Segment Start: MATERIAL SHOWN

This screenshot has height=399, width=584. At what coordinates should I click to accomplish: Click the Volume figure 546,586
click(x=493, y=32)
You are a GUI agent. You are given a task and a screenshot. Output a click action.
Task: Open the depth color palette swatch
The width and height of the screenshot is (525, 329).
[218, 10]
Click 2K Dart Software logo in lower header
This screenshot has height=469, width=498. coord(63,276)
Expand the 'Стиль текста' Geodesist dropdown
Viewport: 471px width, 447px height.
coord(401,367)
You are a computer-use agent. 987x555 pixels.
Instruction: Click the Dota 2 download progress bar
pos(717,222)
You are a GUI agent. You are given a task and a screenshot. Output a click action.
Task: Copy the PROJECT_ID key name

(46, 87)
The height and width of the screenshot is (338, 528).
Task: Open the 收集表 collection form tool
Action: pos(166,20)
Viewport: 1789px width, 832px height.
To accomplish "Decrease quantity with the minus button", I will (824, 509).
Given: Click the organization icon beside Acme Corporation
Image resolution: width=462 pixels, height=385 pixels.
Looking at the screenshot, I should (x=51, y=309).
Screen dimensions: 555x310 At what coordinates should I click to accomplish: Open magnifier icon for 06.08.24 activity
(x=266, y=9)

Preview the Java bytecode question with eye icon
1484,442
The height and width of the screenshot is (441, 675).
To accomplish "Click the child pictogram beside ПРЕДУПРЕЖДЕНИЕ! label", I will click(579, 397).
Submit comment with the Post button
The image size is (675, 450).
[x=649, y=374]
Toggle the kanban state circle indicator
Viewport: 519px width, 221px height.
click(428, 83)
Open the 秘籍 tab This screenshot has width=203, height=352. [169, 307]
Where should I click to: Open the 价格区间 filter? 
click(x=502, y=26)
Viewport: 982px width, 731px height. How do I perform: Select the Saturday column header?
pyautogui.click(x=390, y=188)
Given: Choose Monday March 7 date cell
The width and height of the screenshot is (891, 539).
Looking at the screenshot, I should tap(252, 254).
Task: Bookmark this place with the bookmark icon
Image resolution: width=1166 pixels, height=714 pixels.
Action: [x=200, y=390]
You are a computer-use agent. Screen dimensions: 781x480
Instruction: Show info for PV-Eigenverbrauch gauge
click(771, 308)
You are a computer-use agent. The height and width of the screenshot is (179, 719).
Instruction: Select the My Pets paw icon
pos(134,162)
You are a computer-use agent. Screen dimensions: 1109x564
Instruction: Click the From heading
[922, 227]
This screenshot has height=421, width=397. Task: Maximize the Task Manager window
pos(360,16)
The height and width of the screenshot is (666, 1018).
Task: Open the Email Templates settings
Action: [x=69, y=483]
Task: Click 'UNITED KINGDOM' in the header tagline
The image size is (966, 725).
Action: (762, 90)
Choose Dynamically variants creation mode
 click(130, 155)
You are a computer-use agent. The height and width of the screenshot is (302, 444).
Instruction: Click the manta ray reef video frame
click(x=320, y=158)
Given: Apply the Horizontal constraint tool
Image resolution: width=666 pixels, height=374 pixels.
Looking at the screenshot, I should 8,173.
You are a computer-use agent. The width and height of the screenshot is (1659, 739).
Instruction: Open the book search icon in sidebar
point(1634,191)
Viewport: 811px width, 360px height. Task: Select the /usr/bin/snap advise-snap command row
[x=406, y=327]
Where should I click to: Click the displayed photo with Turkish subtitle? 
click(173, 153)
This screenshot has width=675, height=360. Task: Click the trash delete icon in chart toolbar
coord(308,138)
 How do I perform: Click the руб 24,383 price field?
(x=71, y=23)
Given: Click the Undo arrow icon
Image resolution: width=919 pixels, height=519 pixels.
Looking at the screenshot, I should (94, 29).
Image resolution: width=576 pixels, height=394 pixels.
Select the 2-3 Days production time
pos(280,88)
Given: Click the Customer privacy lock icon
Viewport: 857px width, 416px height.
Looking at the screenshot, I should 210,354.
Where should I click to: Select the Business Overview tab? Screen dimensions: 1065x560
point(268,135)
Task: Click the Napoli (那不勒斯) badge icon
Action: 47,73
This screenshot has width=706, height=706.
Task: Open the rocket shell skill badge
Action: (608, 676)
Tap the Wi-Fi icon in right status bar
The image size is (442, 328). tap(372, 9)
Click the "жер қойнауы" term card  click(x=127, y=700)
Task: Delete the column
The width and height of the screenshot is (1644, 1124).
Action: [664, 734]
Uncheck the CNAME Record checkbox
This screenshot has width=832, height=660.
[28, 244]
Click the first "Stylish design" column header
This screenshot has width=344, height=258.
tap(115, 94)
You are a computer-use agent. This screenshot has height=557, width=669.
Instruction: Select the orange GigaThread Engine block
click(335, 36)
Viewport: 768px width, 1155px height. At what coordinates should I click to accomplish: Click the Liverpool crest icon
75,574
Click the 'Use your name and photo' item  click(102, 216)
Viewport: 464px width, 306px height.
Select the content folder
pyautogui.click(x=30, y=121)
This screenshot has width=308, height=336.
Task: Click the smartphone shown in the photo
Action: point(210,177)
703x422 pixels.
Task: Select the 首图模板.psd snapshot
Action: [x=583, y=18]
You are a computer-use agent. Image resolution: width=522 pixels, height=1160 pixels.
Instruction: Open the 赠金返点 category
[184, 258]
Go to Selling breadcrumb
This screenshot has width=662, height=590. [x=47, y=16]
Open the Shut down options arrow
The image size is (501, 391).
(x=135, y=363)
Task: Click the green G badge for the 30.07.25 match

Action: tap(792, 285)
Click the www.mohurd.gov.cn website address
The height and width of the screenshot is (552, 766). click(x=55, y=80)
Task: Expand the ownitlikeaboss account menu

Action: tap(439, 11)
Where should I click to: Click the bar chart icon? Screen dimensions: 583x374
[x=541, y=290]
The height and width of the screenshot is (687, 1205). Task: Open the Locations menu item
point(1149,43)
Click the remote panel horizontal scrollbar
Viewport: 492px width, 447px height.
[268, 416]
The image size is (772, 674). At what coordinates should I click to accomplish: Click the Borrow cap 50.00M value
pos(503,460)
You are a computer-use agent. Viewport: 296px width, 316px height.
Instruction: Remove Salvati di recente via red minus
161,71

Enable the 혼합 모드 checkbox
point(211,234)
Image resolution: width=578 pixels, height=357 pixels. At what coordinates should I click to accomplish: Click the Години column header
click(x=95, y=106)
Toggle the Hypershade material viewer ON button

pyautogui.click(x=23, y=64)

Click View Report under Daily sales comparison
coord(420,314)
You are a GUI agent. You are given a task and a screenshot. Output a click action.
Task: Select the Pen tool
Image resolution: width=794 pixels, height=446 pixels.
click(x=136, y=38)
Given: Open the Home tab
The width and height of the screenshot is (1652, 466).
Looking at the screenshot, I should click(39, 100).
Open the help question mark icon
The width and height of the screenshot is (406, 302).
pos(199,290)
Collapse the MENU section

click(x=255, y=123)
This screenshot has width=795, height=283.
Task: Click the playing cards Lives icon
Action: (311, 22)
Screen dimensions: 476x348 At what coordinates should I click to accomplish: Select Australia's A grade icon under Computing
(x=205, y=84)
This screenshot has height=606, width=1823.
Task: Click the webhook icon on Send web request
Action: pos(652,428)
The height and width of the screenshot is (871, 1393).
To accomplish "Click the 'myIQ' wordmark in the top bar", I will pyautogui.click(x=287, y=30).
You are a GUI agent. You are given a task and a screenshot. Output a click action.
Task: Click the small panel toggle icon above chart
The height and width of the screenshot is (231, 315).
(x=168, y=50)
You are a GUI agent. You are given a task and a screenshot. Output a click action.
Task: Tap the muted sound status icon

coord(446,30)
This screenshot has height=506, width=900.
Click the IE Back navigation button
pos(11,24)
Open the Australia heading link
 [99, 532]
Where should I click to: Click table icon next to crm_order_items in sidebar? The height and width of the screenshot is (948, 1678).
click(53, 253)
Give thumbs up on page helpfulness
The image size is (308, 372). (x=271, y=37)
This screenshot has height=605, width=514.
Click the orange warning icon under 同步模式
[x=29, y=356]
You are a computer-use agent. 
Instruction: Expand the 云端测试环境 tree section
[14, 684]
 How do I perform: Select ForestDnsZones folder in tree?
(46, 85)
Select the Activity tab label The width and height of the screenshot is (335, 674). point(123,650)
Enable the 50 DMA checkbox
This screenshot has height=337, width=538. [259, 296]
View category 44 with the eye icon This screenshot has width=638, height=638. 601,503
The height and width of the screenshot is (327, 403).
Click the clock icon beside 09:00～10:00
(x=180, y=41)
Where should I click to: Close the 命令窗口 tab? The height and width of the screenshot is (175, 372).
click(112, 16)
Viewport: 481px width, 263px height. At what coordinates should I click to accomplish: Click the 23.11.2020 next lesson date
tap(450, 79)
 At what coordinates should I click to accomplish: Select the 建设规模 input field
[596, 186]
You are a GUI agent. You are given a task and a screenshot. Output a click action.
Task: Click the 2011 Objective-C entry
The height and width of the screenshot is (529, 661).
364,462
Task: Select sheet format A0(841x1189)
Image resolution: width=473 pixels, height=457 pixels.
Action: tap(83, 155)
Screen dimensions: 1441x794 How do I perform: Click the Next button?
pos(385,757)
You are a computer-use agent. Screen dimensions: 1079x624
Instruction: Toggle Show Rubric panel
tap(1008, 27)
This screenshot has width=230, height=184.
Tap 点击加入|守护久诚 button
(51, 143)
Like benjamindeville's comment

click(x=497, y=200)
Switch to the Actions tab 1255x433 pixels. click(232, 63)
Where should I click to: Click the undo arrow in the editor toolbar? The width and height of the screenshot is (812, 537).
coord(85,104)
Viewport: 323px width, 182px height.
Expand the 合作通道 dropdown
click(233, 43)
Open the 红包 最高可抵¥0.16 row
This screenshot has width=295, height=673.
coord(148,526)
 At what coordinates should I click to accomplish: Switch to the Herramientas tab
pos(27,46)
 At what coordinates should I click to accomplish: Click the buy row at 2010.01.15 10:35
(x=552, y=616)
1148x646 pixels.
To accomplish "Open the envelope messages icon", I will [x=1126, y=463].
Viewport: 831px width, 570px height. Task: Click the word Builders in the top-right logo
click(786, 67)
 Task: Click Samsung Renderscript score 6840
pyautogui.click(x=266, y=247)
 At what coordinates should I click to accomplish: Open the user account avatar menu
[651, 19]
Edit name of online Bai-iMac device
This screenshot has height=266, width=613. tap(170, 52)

Segment End: MATERIAL SHOWN

## WORK TASK
Say, as a bare number, how many lines in the entries above include the string "will".

## REPLY TO THE TASK
4